# Dataframes

The `nbgallery.database.dataframes` module provides access to parts of the nbgallery database directly as pandas dataframes, no SQL required.  The dataframes provided are commonly used as input for data science jobs like summary statistics and recommenders. 

In [None]:
import nbgallery.database.dataframes as nbgdf

## General data

Metadata for each notebook, with or without summary stats.  The summary stats are computed periodically by nbgallery and contain things like number of times the notebook has been viewed and by how many users.

In [None]:
nbgdf.notebooks()

In [None]:
nbgdf.notebooks_with_summaries()

Metadata for each user, with or without summary stats.  The summary stats include things like the author contribution score.

In [None]:
nbgdf.users()

In [None]:
nbgdf.users_with_summaries()

## Click data

An nbgallery "click" is an interaction between a user and a notebook, such as viewing it in the gallery or launching it into Jupyter.  Each click object contains a notebook id, user id, action, and timestamp.

You can get all the clicks but it might be a lot, so there are some filtering options.

In [None]:
nbgdf.clicks()

Actions involving a subset of notebooks during a range of dates.

In [None]:
nbgdf.clicks(notebook_id=[23, 24, 25], min_date='2020-01-01', max_date='2020-12-31')

Actions by a user in the last 90 days.

In [None]:
nbgdf.clicks(user_id=1, days_ago=90)

There are some options to compress the data.  This one has one row per (user, notebook, action) with a count and first/last timestamps.  You can use the same filter options.

In [None]:
nbgdf.clicks_rollup(days_ago=90)

This one has one row per (user, notebook) with the action counts pivoted into the row.

In [None]:
nbgdf.clicks_rollup_pivot()

## Execution data

When nbgallery's Jupyter instrumentation is enabled, cell-level execution logs from Jupyter are recorded in nbgallery's database.  Each entry contains user id, code cell id (which links back to a notebook id and cell number), success/failure (whether the cell through an exception), and timestamp.
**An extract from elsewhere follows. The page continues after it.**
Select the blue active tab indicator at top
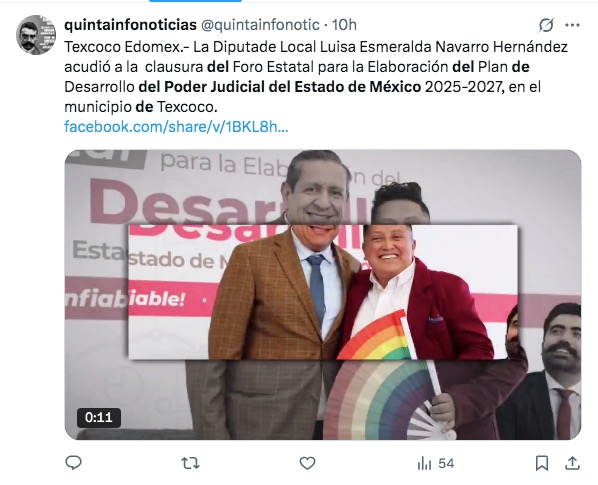 [195, 1]
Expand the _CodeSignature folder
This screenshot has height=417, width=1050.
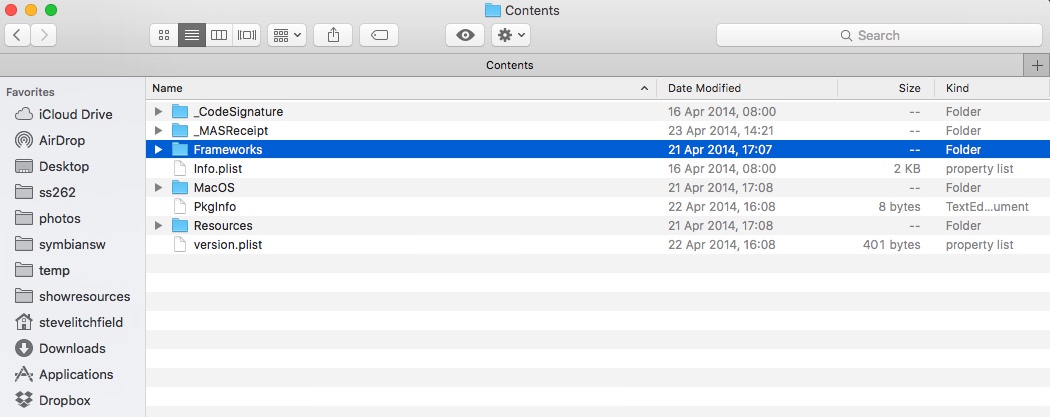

As with clicks, you can retrieve all the executions or also use the same filtering options.

In [None]:
nbgdf.executions(user_id=[1, 2, 3], days_ago=90)

This rollup has one row per code cell, with number of users and cumulative success rate.

In [None]:
nbgdf.cell_execution_rollup()

And this one has one row per notebook.

In [None]:
nbgdf.notebook_execution_rollup()

## More help

In [None]:
help(nbgdf)